Saving in a health savings account for health care expenses in retirement is one of the most powerful steps employees can take for retirement planning, but most are missing out on this opportunity, according to a new survey and white paper.
To better understand how employees are preparing for health care in retirement, Optum Bank and Empower Retirement conducted a survey focusing on consumer attitudes and health care saving strategies.
In the resulting white paper, “HSA prognosis good, but large dose of knowledge needed,” the firms report that consumers are in need of education. This was true even for employees who have an HSA, as many often don’t understand how they work or how contributions can grow. Even among respondents who understand that HSA contributions can be invested in mutual funds or other investments, fewer than half have considered doing so, according to the results.
Moreover, just one-quarter of those who understand HSAs have considered using one as part of their retirement plan. “That’s a small fraction considering the potential for income tax-free growth on a dedicated HSA fund that can be used income tax-free for qualified expenses in retirement,” the paper notes.
The findings do suggest, however, that a subset of consumers have a firm understanding of HSA advantages. Consumers who have considered using an HSA for retirement cite saving for future health expenses or tax benefits as their reasons. But those who have not considered an HSA as a retirement account largely did not know doing so was an option.
To that end, the paper cites a survey by the Plan Sponsor Council of America, which found that 87% of plan sponsor respondents offer an HSA-capable health option, but 61% said educating employees was their primary concern regarding HSAs.

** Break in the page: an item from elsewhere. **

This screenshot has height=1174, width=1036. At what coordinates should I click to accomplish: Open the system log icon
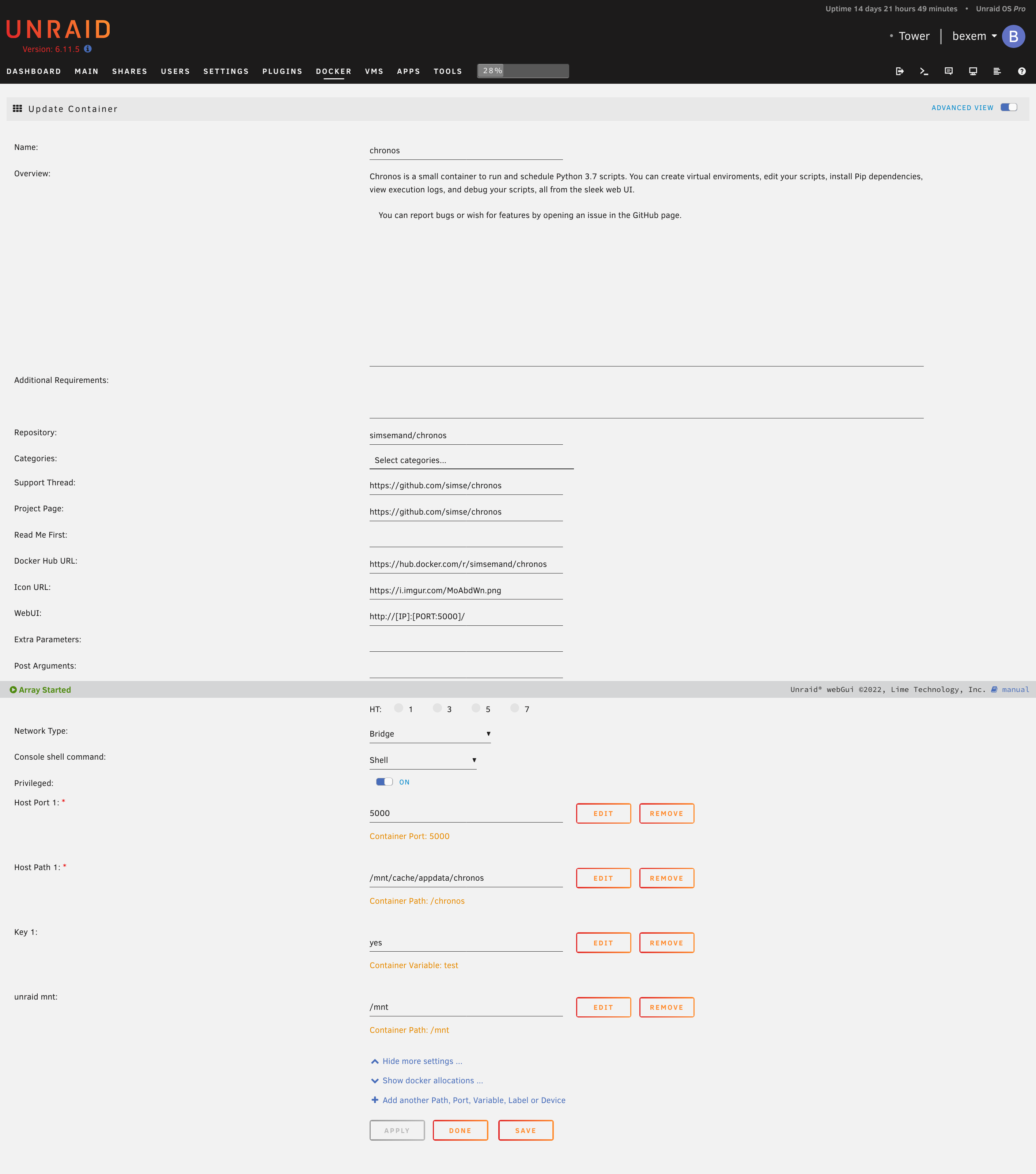(997, 71)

One possibility for the lack of understanding among consumers is that many still confuse HSAs with flexible spending accounts (FSAs), where FSAs are also funded with pre-tax contributions and used to pay qualified medical expenses, but cannot be rolled over toward retirement. Another issue is that consumers often use their HSAs to pay current medical expenses, missing out on the compound growth potential, the Optum-Empower paper notes. “Given the tax-advantaged benefits of an HSA, it often makes more sense to pay today’s medical bills out-of-pocket and let the HSA grow. But here again, consumers don’t always understand the dynamics,” the authors observe.
What’s more, the findings show that consumers are “poorly informed” on saving for health care. More than a third are “not very or not at all aware” of how much money they will need for health care in retirement and less than a quarter have separate funds set aside for those expenses.
Employees Want Advice
When learning about retirement savings, survey respondents said they look to the internet and financial advisors. But when learning about saving for health care expenses, they also look to the internet but would go to their employer or friends and family over a financial advisor, the survey found.
According to the paper, these preferences make sense considering that employers have been sponsoring workplace health insurance for decades. “Just as workers expect their company to guide them on health insurance decisions, our survey shows that employees expect companies to provide education on HSAs,” the authors write, further noting that this dynamic presents an opportunity for employers to add more value.
The paper suggests, among other things, that employers can help close this knowledge gap and increase HSA participation by providing more education on how HSAs can be used for health care savings in retirement.
Among the recommendations are that employers should increase the frequency and focus of their communications so employees realize why they should save in both a 401(k) and an HSA.
In addition, employers should consider providing a variety of educational materials, including an HSA “how-to” guide, flyers, videos, webinars, emails and group presentations. “And remember to target communications based on age groups—while older employees generally prefer more traditional materials, younger employees are open to receiving information online,” the paper advises.